Sarlat, France is a fabulous historical place. What can you see in Sarlat and Dordogne area? On the north bank of the Dordogne and a few minutes downstream from Castelnaud-la-Chapelle, is this 12th-century castle built by the Barons of Beynac. Just one look at it and you’ll understand why attackers might have been put off: It’s on a vertical limestone crag, and even now visitors have a hard time getting up there! If you make it you’ll have the pleasure of a 30-minute guided tour which brings the austere romanesque keep to life. The residences added to this monolithic structure include apartments from the 1600s, with carved woodwork and a painted ceiling still intact. See also the Salle des Etats with its renaissance fireplace and the adjoining oratory with walls entirely decorated with frescoes from the 1400s.
Originally an abbey church dating from the 11th century, the Cathedrale St-Sacerdos is a mixture of Romanesque and Gothic styles. The organ in the church is said to be one of the best preserved from the 18th century. Pop inside to hear it being played as part of a special concert or simply soak up the peace and quiet away from Sarlat’s busy squares. Nearby you can spot the a rocket-like structure called ‘lanterne des morts’, a 12th-century stone monument that is said to honour Saint Bernard, who is believed to have cured the sick by blessing their bread.

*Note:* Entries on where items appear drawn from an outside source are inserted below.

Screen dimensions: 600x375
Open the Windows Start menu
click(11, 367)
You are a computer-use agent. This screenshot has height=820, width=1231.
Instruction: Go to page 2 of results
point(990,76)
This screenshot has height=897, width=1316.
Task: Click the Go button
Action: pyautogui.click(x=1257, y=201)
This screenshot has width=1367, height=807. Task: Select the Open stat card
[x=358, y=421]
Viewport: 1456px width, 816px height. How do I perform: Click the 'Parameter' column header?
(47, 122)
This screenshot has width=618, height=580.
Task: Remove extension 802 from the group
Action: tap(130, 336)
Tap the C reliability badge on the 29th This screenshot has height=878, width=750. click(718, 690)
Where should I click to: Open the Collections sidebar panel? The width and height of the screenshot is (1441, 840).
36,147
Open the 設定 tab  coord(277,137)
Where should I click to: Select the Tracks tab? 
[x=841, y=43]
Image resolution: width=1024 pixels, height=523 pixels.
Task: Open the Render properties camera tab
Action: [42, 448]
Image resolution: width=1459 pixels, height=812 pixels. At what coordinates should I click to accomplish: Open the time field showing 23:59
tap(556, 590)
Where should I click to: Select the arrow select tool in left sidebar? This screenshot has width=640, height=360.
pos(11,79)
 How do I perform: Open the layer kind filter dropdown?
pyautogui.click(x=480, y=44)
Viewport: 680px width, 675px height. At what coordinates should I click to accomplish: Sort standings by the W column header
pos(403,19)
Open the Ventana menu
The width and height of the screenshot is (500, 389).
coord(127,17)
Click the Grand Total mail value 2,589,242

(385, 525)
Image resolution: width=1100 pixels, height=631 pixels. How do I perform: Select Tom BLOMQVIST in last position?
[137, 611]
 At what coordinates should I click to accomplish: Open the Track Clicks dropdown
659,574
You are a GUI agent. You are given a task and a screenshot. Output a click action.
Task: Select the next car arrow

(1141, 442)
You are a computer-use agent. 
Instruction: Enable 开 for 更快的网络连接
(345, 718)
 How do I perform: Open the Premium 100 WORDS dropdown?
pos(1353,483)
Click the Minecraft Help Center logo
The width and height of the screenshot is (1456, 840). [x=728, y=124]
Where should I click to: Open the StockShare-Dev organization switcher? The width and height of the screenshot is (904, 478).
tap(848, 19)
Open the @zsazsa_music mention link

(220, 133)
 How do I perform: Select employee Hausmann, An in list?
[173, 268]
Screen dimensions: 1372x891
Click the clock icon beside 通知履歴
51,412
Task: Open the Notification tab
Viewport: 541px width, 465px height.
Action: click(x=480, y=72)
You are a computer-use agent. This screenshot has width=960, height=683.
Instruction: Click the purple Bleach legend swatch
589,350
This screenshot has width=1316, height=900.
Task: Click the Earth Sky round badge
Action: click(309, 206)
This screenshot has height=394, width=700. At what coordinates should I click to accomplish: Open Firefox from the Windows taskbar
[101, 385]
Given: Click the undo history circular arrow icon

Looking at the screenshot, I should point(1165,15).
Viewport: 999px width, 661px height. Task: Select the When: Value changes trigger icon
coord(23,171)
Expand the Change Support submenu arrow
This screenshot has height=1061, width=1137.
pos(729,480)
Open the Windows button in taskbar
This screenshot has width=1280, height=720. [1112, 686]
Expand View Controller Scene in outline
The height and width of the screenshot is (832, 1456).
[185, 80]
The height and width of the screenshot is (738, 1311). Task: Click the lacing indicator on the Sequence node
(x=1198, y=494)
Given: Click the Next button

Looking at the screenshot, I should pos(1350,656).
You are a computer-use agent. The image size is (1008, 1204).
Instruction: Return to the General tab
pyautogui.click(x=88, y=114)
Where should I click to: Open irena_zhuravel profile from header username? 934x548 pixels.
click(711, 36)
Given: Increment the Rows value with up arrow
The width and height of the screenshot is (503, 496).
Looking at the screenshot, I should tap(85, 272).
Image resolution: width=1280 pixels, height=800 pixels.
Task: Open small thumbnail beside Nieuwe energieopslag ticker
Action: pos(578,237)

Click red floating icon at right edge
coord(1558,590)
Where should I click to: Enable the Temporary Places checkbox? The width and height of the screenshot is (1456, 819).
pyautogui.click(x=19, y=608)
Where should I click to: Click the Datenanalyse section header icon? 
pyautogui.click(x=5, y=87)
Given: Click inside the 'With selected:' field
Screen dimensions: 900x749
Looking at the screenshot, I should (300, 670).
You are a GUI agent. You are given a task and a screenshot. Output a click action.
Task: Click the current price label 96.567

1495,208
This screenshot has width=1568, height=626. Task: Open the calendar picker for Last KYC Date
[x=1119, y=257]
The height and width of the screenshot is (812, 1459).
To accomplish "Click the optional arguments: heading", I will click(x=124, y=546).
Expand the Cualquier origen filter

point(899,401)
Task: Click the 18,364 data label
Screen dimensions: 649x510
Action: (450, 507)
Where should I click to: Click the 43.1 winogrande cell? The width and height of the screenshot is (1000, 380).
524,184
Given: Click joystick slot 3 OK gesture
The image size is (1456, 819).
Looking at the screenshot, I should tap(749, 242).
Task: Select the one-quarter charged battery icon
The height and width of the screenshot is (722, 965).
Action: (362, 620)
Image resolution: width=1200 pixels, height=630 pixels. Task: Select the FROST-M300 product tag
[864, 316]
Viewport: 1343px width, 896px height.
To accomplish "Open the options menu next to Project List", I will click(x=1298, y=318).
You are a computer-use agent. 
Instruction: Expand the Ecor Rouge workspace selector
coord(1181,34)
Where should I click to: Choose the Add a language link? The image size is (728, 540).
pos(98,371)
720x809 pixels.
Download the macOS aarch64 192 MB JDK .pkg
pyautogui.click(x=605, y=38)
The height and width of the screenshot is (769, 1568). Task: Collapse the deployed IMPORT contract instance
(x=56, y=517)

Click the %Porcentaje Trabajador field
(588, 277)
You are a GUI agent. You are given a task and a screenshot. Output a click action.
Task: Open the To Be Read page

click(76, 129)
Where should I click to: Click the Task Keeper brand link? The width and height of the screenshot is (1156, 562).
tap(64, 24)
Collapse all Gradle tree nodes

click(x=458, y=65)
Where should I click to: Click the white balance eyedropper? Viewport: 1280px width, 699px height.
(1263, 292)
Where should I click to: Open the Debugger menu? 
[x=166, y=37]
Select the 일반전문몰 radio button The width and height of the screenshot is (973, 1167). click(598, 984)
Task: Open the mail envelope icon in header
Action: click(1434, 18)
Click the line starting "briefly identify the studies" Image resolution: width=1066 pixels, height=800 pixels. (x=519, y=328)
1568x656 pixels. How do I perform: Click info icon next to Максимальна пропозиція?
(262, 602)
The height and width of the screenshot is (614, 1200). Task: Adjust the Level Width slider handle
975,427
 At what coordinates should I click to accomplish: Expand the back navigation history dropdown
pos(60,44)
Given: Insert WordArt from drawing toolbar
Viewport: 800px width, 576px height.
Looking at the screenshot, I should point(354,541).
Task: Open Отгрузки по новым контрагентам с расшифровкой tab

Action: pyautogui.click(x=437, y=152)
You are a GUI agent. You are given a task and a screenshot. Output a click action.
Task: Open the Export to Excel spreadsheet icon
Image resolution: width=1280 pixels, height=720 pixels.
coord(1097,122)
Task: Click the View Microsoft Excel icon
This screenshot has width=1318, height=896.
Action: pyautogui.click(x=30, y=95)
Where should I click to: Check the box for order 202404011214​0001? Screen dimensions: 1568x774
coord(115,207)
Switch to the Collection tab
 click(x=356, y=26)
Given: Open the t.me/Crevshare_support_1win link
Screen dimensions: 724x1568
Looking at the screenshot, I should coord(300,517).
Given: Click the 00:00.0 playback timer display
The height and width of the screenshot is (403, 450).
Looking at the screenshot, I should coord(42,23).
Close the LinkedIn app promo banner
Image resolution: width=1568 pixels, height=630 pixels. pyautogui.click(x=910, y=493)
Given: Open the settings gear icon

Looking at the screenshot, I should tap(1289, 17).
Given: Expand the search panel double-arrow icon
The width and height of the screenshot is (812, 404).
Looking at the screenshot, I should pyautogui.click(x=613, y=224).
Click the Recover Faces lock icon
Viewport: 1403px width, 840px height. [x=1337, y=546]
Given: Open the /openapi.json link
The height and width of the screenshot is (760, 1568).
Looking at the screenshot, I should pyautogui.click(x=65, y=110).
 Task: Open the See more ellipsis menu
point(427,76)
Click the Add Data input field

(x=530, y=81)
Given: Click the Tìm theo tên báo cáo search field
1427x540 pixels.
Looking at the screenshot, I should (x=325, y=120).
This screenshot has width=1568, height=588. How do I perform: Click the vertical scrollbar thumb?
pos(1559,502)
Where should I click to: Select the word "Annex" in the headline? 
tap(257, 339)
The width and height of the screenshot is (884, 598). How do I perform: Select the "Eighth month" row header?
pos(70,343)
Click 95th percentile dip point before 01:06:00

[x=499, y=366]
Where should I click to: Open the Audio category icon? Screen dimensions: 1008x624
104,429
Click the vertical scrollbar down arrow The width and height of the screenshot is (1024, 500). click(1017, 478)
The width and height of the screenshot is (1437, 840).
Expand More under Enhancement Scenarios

Of no relation to the Parisian 17th-century writer Cyrano de Bergerac with his misshapen nose (or the 1980s BBC detective series), this medieval river port means wine. Rosette and Monbazillac vineyards rise above the town and Pecharmant reds age in oak barrels on family-run estates on its northern fringe. In Bergerac you can taste the region’s 13 different appellations and meet local producers at the House of Wines (vins-bergerac.fr), 1 rue des Recollets. Lazing between sun-baked clearings and chestnut forests in the southern Dordogne, this town, an hour from Bergerac, was founded in 1284 for King Edward I of England. Much to the joy of flaneurs today who revel in the medieval symmetry of central place des Cornieres and its surrounding grid of streets, the bastide was built in a quadrilateral, 500 yards long and 250 yards wide. You can’t get lost.